Type: Informational EventID: 1020 Source: Communicator
 Description:
Communicator has enabled event logging.
Information about failed calls will be sent to the Windows event log.

Event ID 1020 is useful only for identifying that client event logs are turned on when looking for problematic warnings and errors in the event log.

Examples of Problem Events and Troubleshooting Steps

The detailed tracing log (described in more detail in the following section) is a primary means of understanding the details of problems when they occur, and if event logs are enabled in Office Communicator, it will also create event log entries when there are failures to provide diagnostic information. These entries are incredibly useful for diagnosing login problems. The following examples clearly explain the problem, point at data related to the problem, and explain the steps involved for solving the problem.

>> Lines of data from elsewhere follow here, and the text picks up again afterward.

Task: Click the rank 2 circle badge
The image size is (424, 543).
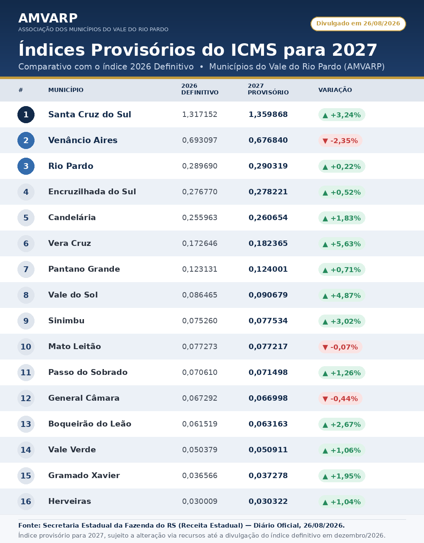Action: pos(26,140)
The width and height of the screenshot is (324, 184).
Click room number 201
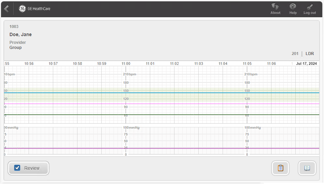[x=295, y=54]
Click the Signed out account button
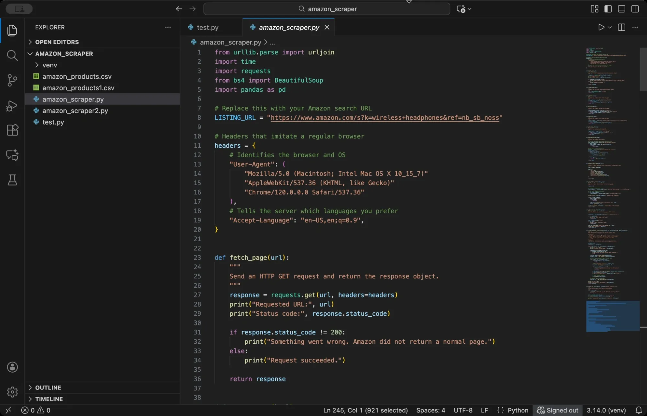The width and height of the screenshot is (647, 416). click(x=557, y=410)
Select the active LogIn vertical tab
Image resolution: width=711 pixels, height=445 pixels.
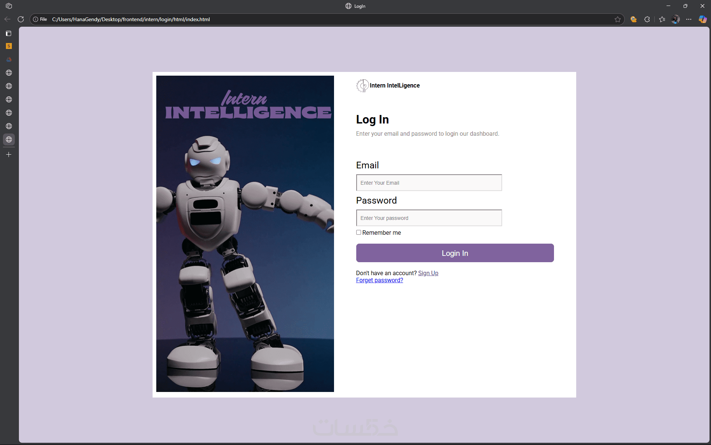(9, 139)
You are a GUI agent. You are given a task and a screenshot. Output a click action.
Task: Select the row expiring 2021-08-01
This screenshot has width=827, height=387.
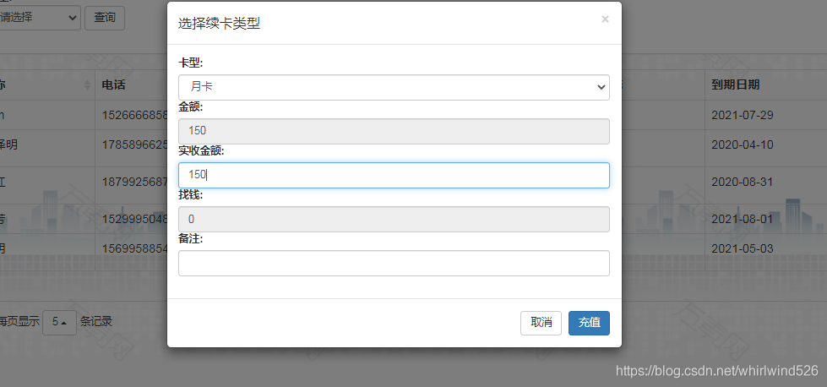pos(742,219)
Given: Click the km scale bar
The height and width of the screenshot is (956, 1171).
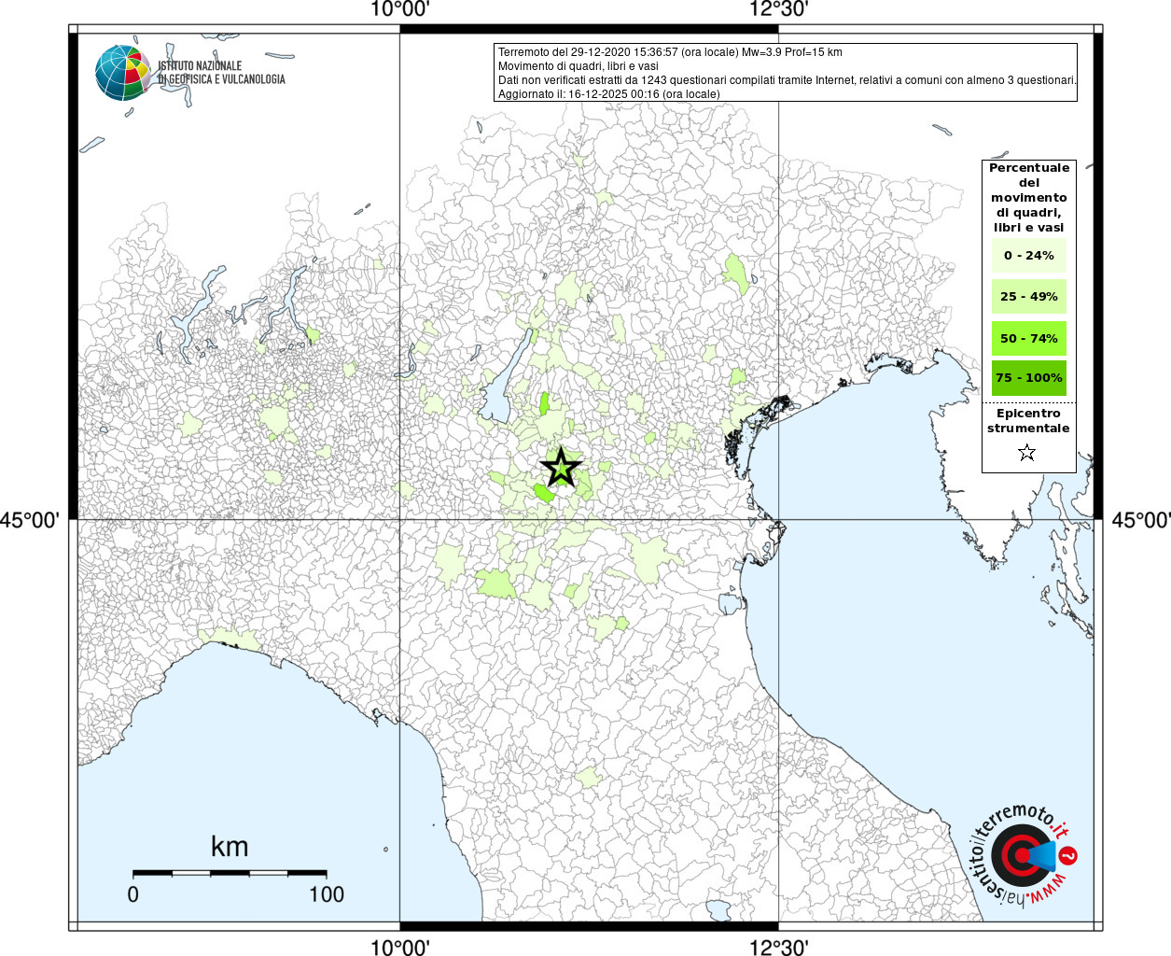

This first sample event log message (1007) occurs because Communicator is configured with an invalid server name, IConfiguredAnInvalidServerName.contoso.com. The message explains that Communicator cannot find a server with that name when attempting to resolve the hostname specified using the DNS. As is typical for most events, the actions to be taken next are clearly laid out in the event log Resolution, which greatly aids in resolving the problem.

Type: Error EventID: 1007 Source: Communicator
 Description:
Communicator was unable to resolve the DNS hostname of the login server
IConfiguredAnInvalidServerName.contoso.com.

Resolution:
If you are using manual configuration for Communicator, please check that
the server name is typed correctly and in full.  If you are using automatic configuration,
the network administrator will need to double-check the DNS
A record configuration for IConfiguredAnInvalidServerName.contoso.com
because it could not be resolved.

The second sample event log error (1015) occurs because Communicator is configured to connect to an invalid port (9999) instead of a valid port (for example, 5061) on the server. The message explains that Communicator is unable to connect (10065 is the code for Windows WSAEHOSTUNREACH error, which means that the host is unreachable on the network). Again, the steps to resolve the problem are laid out in the Resolution section in the event log text.

Type: Error EventID: 1015 Source: Communicator
 Description:
Communicator failed to connect to server srv.contoso.com (192.168.3.1)
on port 9999 due to error 10065.  The server is not listening on the
port in question, the service is not running on this machine, the
service is not responsive, or network connectivity doesn't exist.

Resolution:
Please make sure that your workstation has network connectivity.  If you
are using manual configuration, please double-check the configuration.
The network administrator should make sure that the service is running on
port 9999 on server srv.contoso.com (192.168.3.1).

The third sample event log error occurs because Communicator cannot validate the certificate credentials presented by the server to which it is connecting. The message explains that Communicator attempted to connect to sipfed.contoso.com, but received a certificate with a Subject Name (SN) that didn't match. This typically occurs because the wrong certificate is installed on the server or an unsupported name is published in the DNS and is used to connect to the server. The Resolution section offers the appropriate steps to take to move forward.

Type: Error EventID: 1008 Source: Communicator
 Description:
Communicator could not connect securely to server sipfed.contoso.com
because the certificate presented by the server did not match the expected
hostname (sipfed.contoso.com).

Resolution:
If you are using manual configuration with an IP address or a NetBIOS
shortened server name, a fully qualified server name will be required.
If you are using automatic configuration, the network administrator will
need to make sure that the published server name in DNS is supported by
the server certificate.

Some event log messages do not clearly state what needs to happen next, which can occur when the server infrastructure identifies a problem and Office Communicator simply reports the raw data that it receives from the server. Event ID 1000 is used for reporting exactly these types of scenarios, and examples of logs with this event as well as additional information about them are provided in the samples that follow. For event ID 1000, the first number in the technical data (1011 for this example) and the reason text ("Ms-Diagnostics header not provided by previous hop") are linked in that the number is simply an identifier that matches the reason text. It is not another form of error code to be analyzed.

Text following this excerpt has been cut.